<<<<

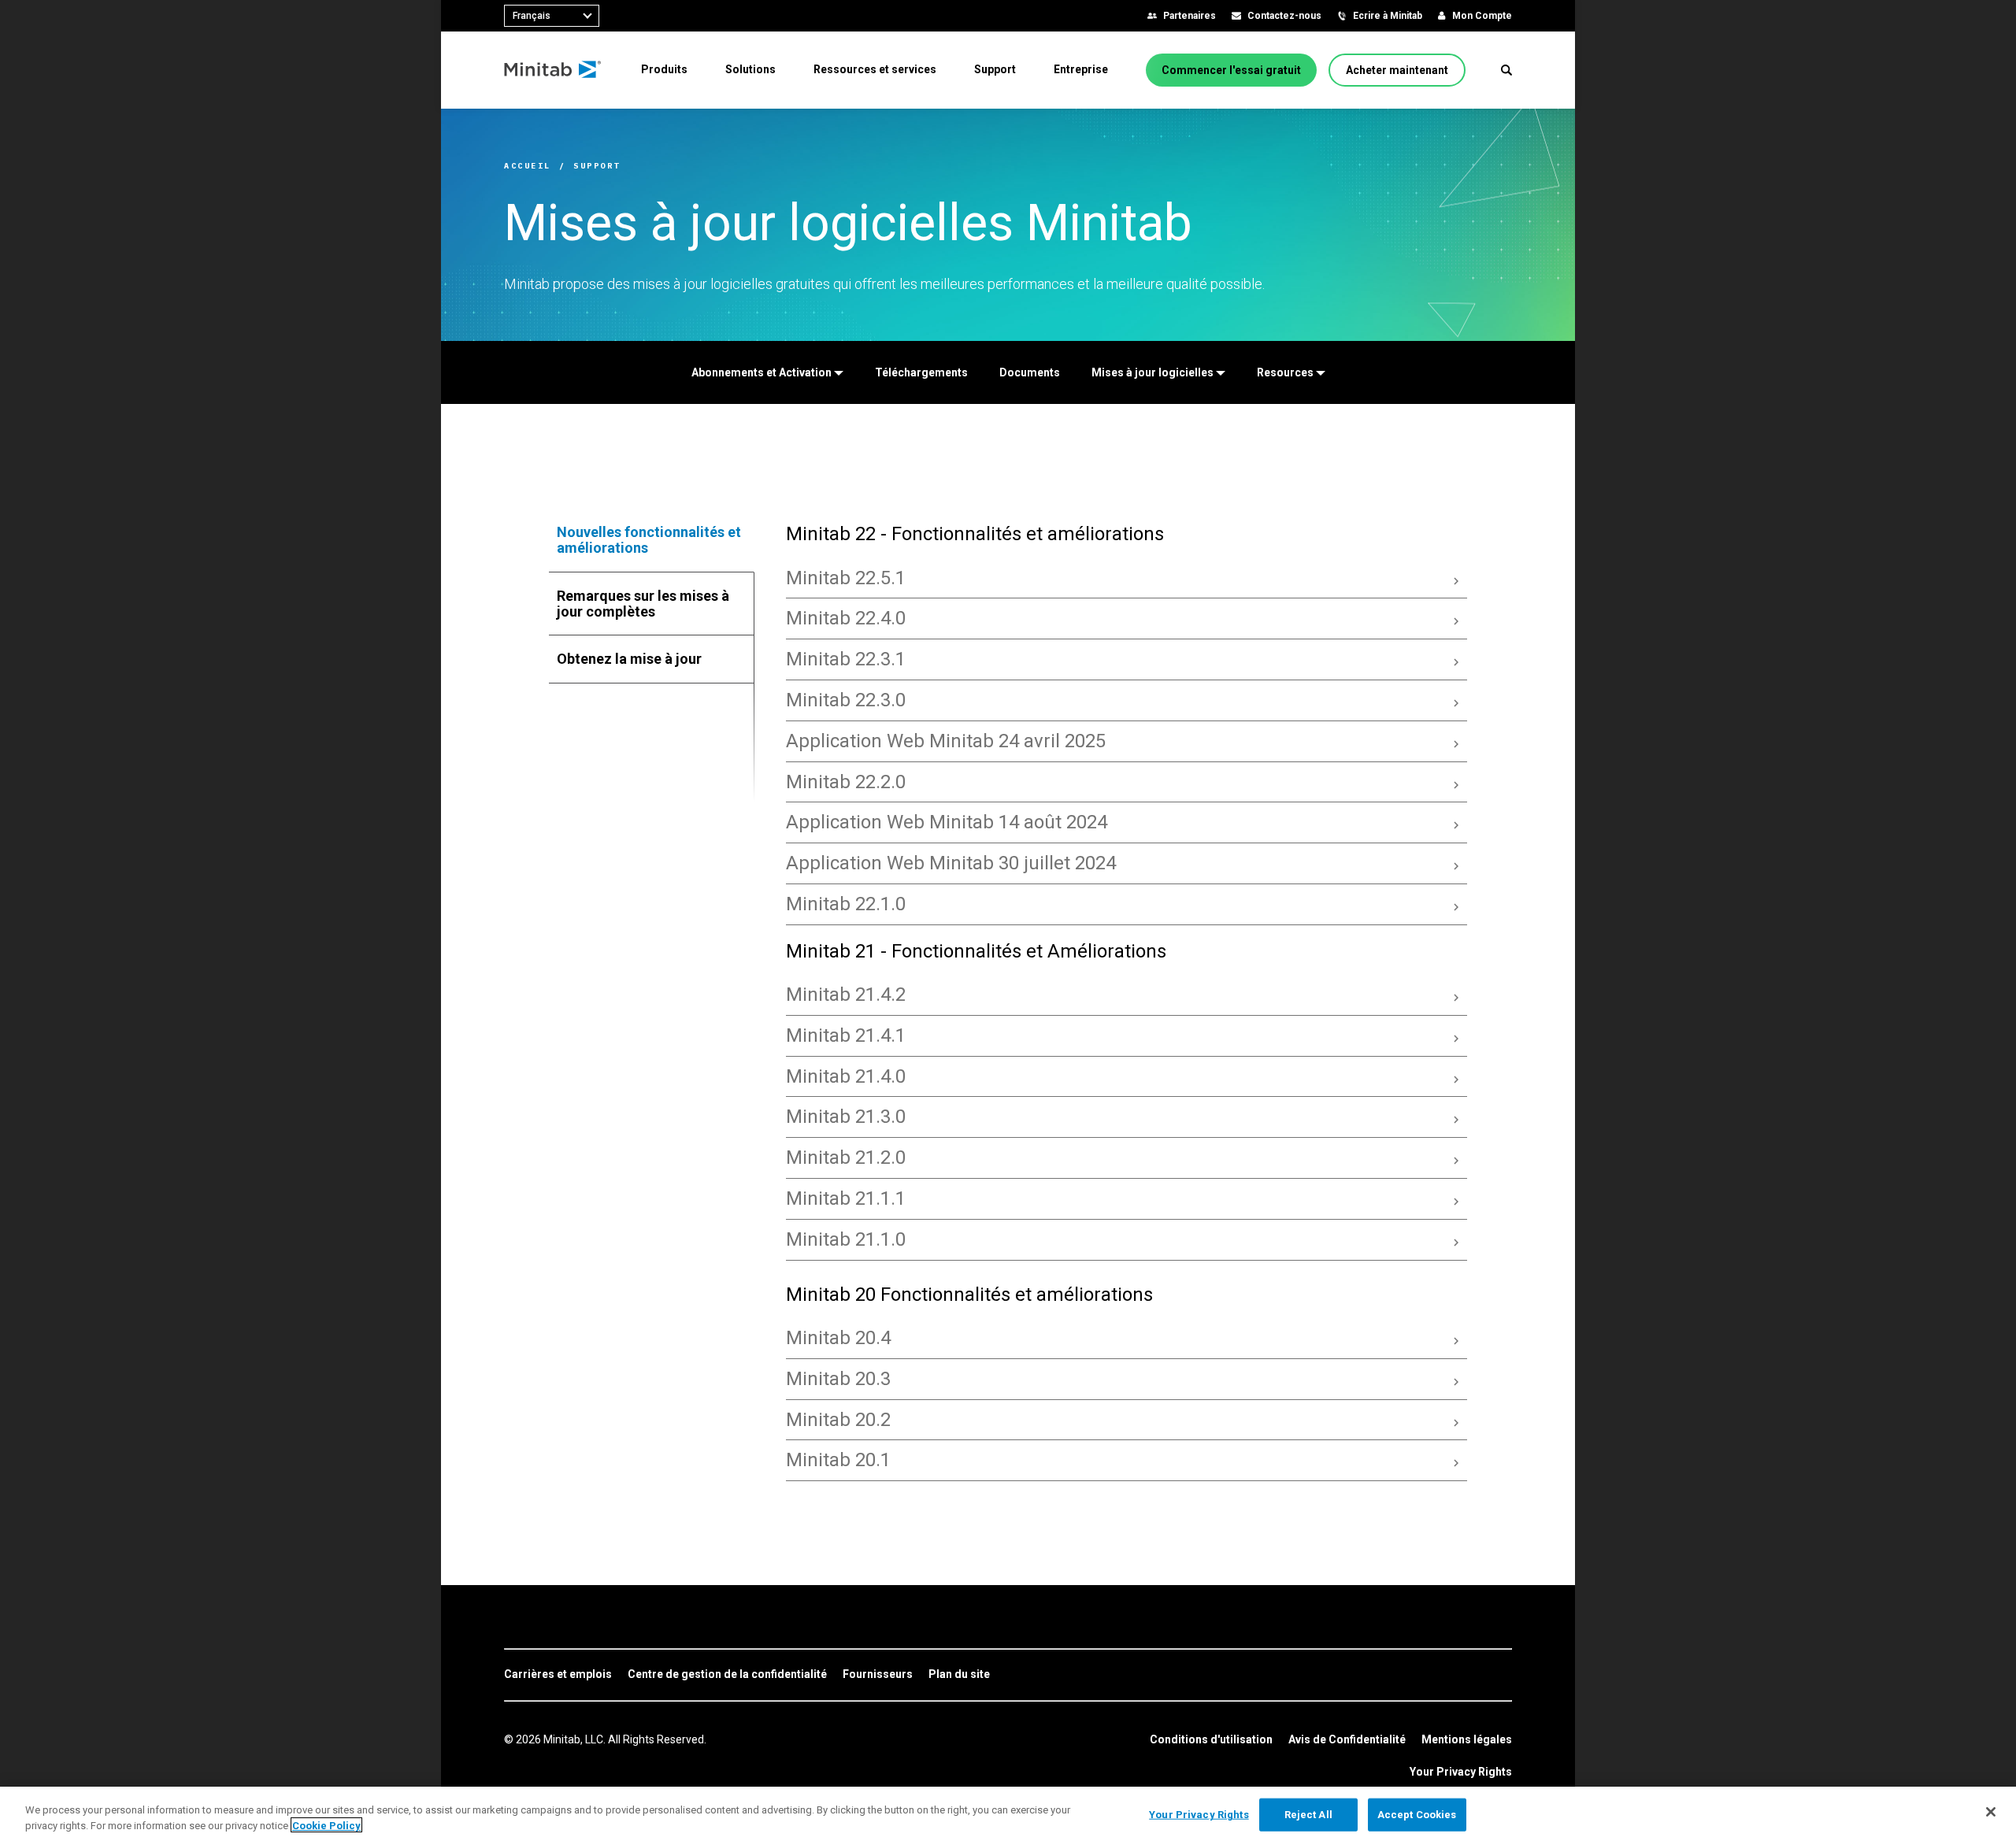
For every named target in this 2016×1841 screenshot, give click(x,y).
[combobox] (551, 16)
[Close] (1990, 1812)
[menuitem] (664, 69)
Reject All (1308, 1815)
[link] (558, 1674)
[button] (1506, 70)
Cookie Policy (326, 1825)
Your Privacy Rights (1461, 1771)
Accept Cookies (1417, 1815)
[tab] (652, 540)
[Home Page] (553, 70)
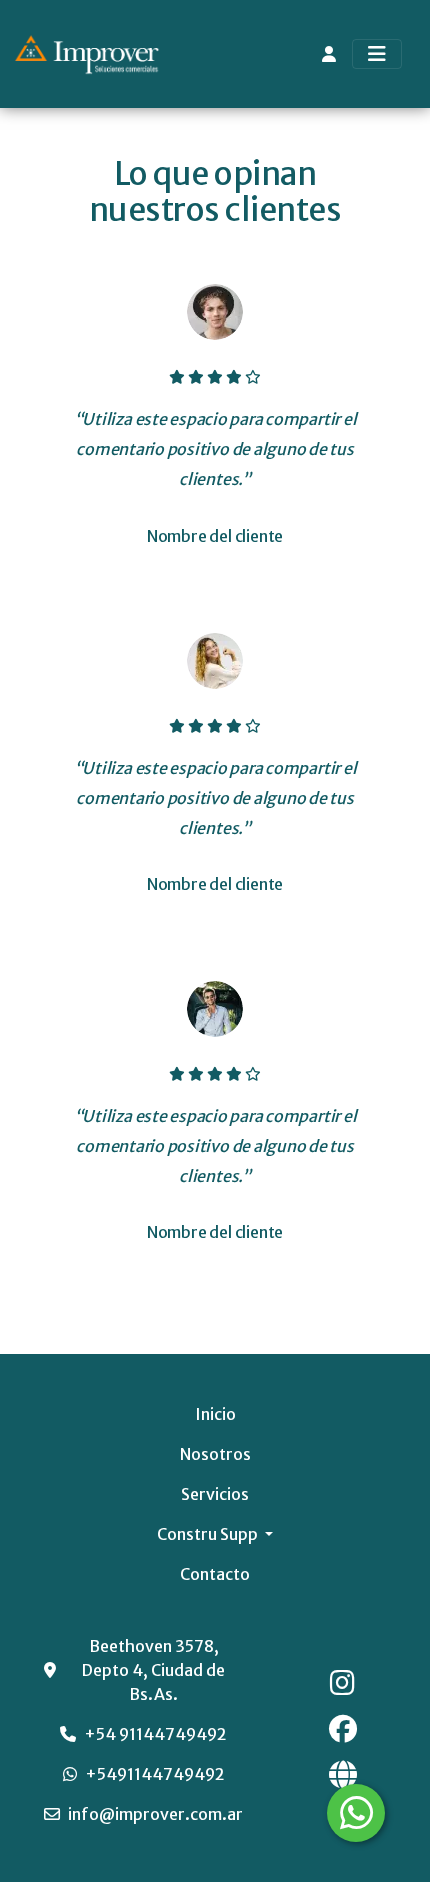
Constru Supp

>>>>
<<<<

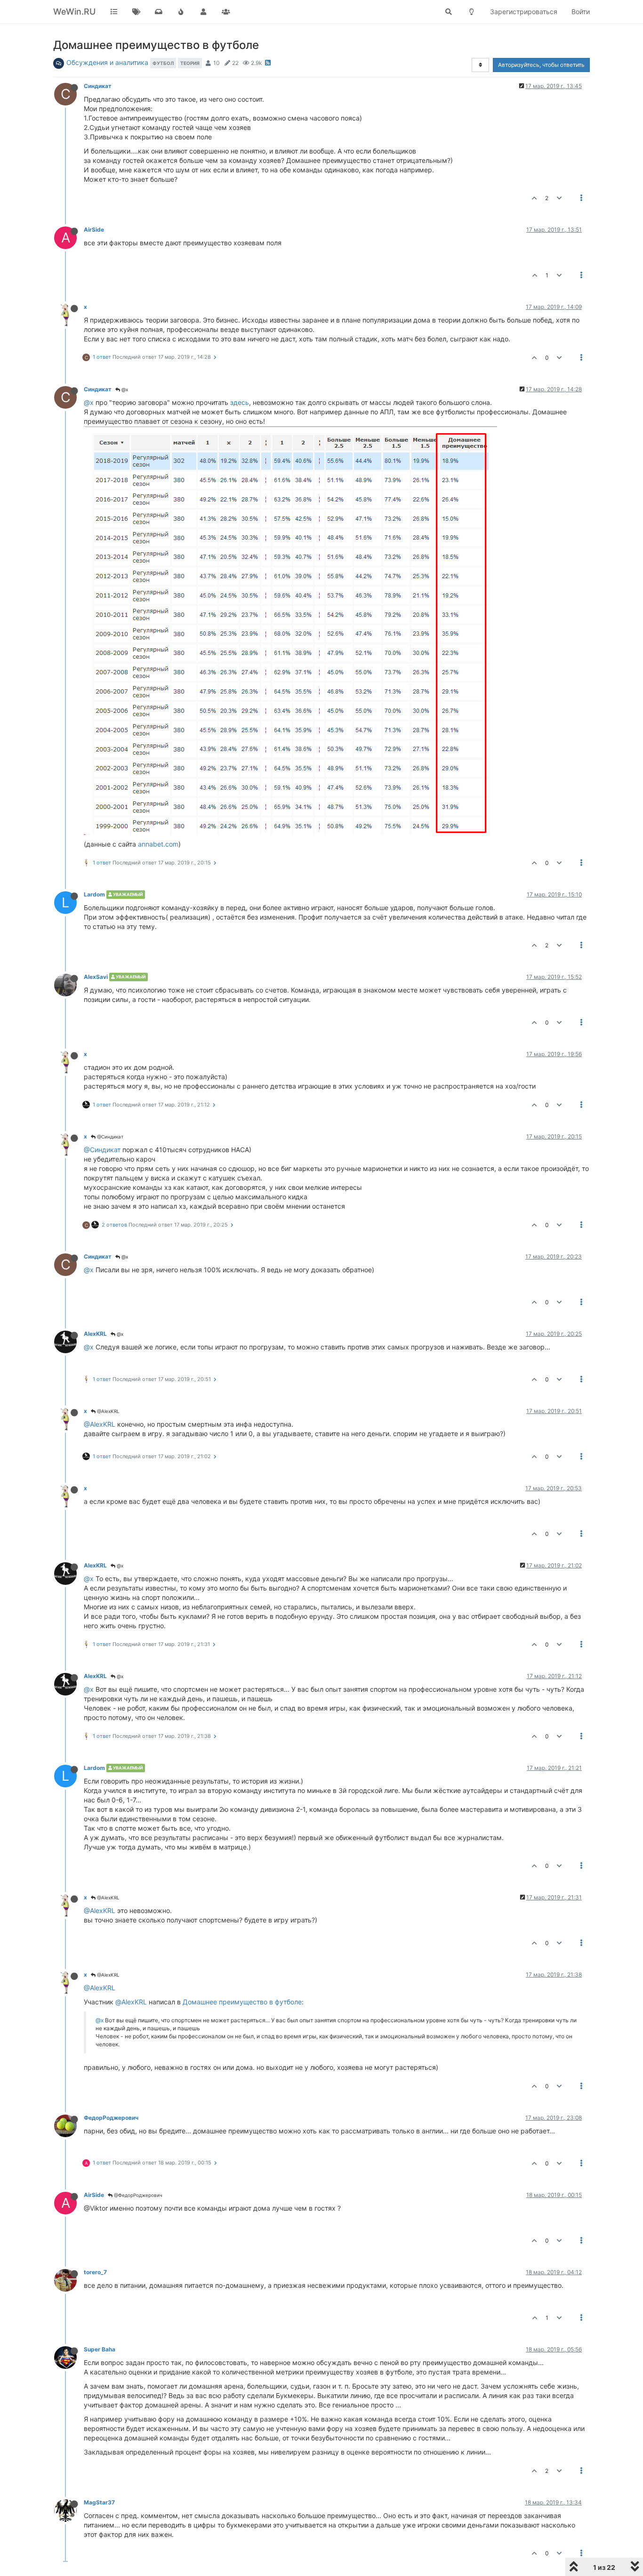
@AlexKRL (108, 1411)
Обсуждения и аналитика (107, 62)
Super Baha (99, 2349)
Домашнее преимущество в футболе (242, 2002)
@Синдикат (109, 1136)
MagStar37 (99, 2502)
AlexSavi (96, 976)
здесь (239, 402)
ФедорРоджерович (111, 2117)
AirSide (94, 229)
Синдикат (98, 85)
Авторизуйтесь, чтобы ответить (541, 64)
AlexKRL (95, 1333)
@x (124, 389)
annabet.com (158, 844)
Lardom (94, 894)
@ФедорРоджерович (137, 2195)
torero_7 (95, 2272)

>>>>

Where a line of the records contains the word "ФедорРоджерович", copy that line.

ФедорРоджерович (111, 2117)
@ФедорРоджерович (137, 2195)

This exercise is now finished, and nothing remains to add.